Saturday, December 27, 2008

Bathroom Monologue: Sometimes in the same monologue

“You find the short story unbelievable? Oh, good! I was afraid people would think it actually happened. What, you think unbelievable fiction is bad? I say thinking fiction happened is much worse. I want people to think I made it up. I’m the creator, not the reporter. I don’t write what happened or what could happen – if you want that head over to the Non-Fiction section, which routinely outsells Fiction, so I can’t imagine you’ve never heard of it. No, my fiction is there to let me write what I’d like to happen, or what I very much don’t want to happen. Sometimes at the same time. Sometimes in the same sentence. Why even bother having a creative drive in my head if all I’m just going to report what I think is plausible in made-up stories? That’s why the story opens with a woman knocking over a man and falling in love at first sight as he asks her to get off of him. It’s funny and it leads to a relationship that I’d like to exist, but that can’t if it never enters anybody’s head as acceptable, and an alien idea can’t be acceptable until somebody brings it up. Every story needs its own internal truth, a personal plausibility, but realistic stories are dreadful. I don’t want to write them.

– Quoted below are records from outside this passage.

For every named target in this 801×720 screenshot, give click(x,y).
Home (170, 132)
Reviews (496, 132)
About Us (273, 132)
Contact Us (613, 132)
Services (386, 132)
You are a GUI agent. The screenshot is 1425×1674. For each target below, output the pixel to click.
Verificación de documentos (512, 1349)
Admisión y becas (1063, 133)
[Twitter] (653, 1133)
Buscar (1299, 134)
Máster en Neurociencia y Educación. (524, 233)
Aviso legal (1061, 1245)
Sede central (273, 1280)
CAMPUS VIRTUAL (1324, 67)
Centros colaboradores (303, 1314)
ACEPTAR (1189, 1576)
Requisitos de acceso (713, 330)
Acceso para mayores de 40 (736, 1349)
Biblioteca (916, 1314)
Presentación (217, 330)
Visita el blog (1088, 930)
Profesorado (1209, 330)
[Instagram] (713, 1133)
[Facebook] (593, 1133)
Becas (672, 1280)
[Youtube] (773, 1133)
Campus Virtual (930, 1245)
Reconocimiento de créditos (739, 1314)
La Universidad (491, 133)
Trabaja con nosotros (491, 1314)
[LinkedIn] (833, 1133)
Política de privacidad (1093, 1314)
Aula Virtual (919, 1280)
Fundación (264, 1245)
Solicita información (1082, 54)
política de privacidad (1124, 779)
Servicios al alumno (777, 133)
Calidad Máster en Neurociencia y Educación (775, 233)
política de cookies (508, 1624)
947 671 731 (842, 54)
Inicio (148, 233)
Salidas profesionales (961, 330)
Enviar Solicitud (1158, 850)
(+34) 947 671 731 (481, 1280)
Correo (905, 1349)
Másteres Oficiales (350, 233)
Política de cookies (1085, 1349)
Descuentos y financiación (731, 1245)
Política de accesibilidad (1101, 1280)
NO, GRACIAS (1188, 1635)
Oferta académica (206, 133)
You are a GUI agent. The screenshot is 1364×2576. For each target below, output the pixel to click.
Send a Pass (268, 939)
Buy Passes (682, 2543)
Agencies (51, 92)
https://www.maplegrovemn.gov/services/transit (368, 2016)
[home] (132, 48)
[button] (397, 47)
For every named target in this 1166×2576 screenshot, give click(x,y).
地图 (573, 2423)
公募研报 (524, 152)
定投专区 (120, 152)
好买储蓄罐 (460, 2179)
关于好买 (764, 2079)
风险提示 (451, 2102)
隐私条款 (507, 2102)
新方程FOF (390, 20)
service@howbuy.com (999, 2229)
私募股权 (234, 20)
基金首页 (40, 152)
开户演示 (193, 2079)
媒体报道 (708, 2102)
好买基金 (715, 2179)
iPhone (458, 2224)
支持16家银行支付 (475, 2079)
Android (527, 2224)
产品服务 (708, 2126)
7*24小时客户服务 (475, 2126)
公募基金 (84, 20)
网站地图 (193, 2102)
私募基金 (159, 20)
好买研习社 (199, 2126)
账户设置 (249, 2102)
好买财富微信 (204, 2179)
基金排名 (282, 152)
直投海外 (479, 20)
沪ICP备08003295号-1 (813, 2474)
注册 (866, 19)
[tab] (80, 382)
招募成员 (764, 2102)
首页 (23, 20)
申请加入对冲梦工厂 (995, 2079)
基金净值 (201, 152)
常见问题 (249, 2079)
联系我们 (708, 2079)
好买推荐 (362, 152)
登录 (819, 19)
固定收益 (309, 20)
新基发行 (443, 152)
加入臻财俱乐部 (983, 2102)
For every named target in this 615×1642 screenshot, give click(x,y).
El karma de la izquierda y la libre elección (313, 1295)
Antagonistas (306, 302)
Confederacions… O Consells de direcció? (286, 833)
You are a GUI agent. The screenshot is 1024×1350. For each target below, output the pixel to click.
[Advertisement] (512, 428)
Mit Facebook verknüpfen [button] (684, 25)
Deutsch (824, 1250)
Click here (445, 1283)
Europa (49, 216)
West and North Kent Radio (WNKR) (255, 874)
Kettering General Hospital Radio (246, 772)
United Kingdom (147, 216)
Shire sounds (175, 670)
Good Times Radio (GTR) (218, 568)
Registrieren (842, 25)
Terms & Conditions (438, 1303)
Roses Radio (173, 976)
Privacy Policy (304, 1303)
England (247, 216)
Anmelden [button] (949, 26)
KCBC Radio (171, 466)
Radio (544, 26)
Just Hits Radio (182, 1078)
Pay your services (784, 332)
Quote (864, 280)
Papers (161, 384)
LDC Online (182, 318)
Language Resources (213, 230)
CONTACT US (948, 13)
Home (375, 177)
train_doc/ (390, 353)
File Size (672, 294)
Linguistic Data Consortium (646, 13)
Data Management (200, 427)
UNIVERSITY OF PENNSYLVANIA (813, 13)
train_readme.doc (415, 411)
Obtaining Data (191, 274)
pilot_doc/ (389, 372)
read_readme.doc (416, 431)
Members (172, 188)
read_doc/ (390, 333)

I’m not particularly compelled to read them, because I have the cheaper and richer alternative of going outside for all the reality I can eat. I passed Journalism in college, but passed it even more enthusiastically as a career choice. If it’s unbelievable, implausible and downright ludicrous, then let’s have a look at it. It might be funny, terrifying, or both, or neither but having some other quality worth examining, or at least experiencing. Experiencing what we don’t have – there’s a purpose for a creative drive. I don’t believe a prince of Denmark met his deceased father in the dead of night, and I most certainly don’t believe the two talked over the matter in English – but I still like Hamlet.”